Acórdão do Tribunal da Relação do Porto
Processo:
9150377
Nº Convencional: JTRP00004237
Relator: ANTONIO CABRAL
Descritores: NULIDADE DE SENTENÇA
PRAZO DE ARGUIÇÃO
CHEQUE SEM PROVISÃO
INDEMNIZAÇÃO
REENVIO
FORO COMUM
Nº do Documento: RP199105139150377
Data do Acordão: 05/13/1991
Votação: UNANIMIDADE COM 1 DEC VOT
Tribunal Recorrido: T J MATOSINHOS 1J
Processo no Tribunal Recorrido: 313/90-2
Data Dec.

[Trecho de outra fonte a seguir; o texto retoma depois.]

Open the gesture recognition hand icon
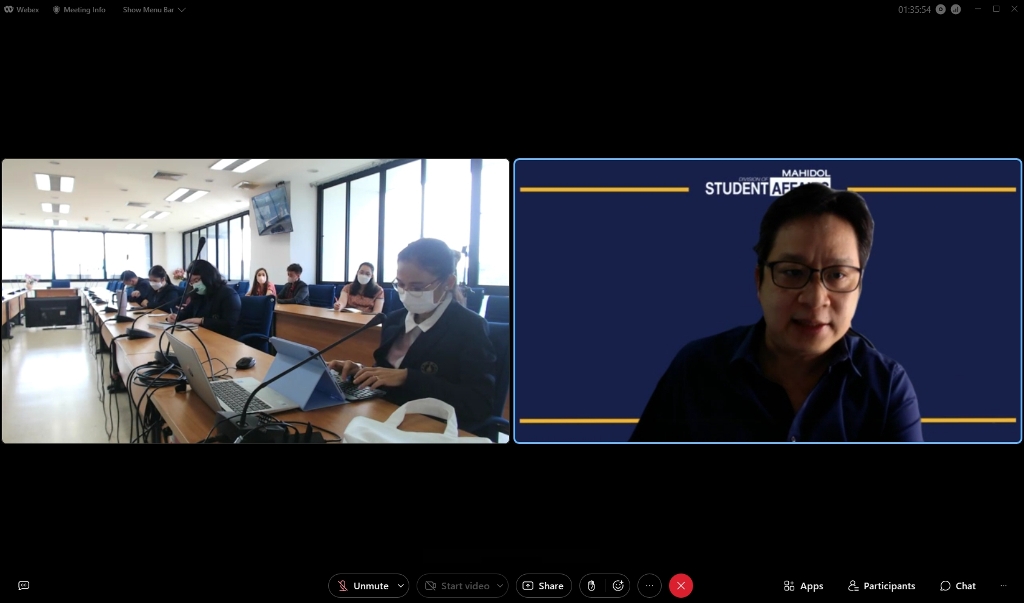This screenshot has height=603, width=1024. point(591,586)
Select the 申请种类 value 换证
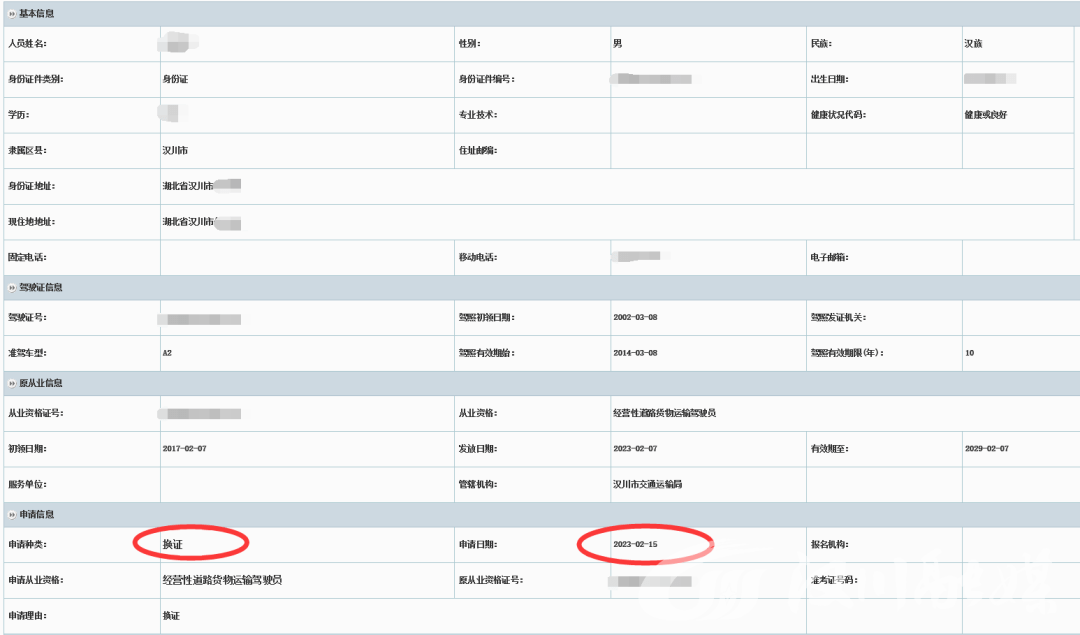Screen dimensions: 1080x635 (x=173, y=545)
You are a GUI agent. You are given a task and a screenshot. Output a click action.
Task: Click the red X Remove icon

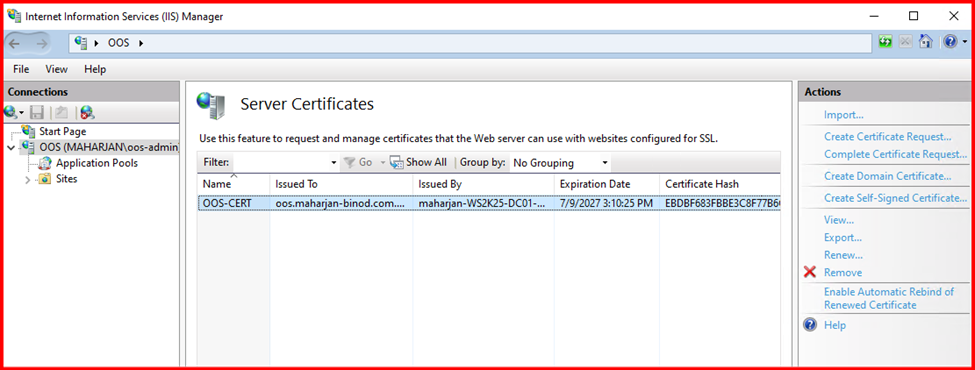point(810,272)
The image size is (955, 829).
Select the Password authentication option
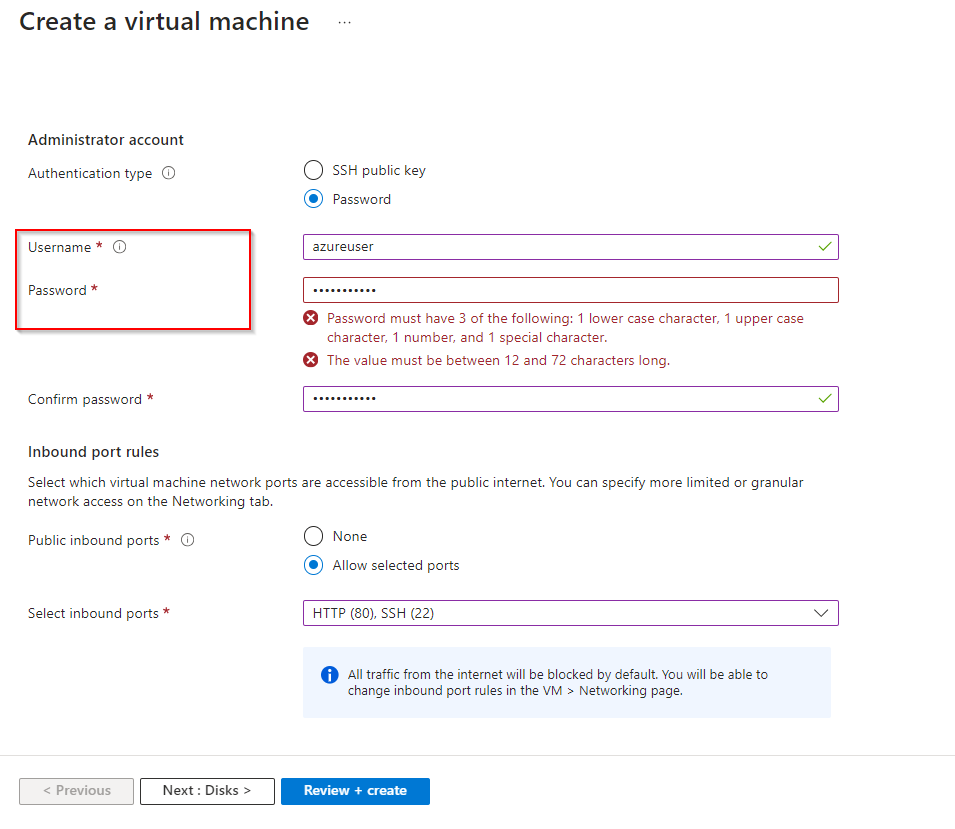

Recorrida: 02/14/1991
Texto Integral: N
Privacidade: 1
Meio Processual: REC PENAL.
Decisão: PROVIDO PARCIALMENTE.
Área Temática: DIR PROC PENAL.
Legislação Nacional: CPP87 ART82 N2 ART105 N1 ART379 ART410 N2 A.
D 13004 DE 1927/01/12 ART23 ART24 N1 N2 C.
Jurisprudência Nacional: AC STJ DE 1986/05/21 IN BMJ N357 PAG235.
AC STJ DE 1989/02/09 IN BMJ N384 PAG390.
Sumário: I - A nulidade da sentença prevista no artigo 379 do Código de Processo Penal não é de conhecimento oficioso, apenas podendo ser conhecida se os interessados na anulação a arguirem atempadamente, ocorrendo a respectiva sanação se o não fizerem.
II - No caso de recurso a arguição de nulidades da sentença pode ser feita na motivação ou, não havendo recurso, no prazo geral de 5 dias
( artigo 105, nº 1 do Código de Processo Penal ).
III - No crime de emissão de cheque sem provisão a indemnização a arbitrar aos ofendidos corresponderá ao montante do cheque não pago e respectivos juros contados da data da sua apresentação a pagamento até à sua liquidação.
IV - Ficando provados em julgamento factos suficientes para fixação de indemnização em tais termos, não se justifica que o juiz remeta as partes para os tribunais civis, ao abrigo do artigo 82, nº 2 do Código de Processo Penal só porque elas haviam suscitado questões relativas à relação jurídica subjacente.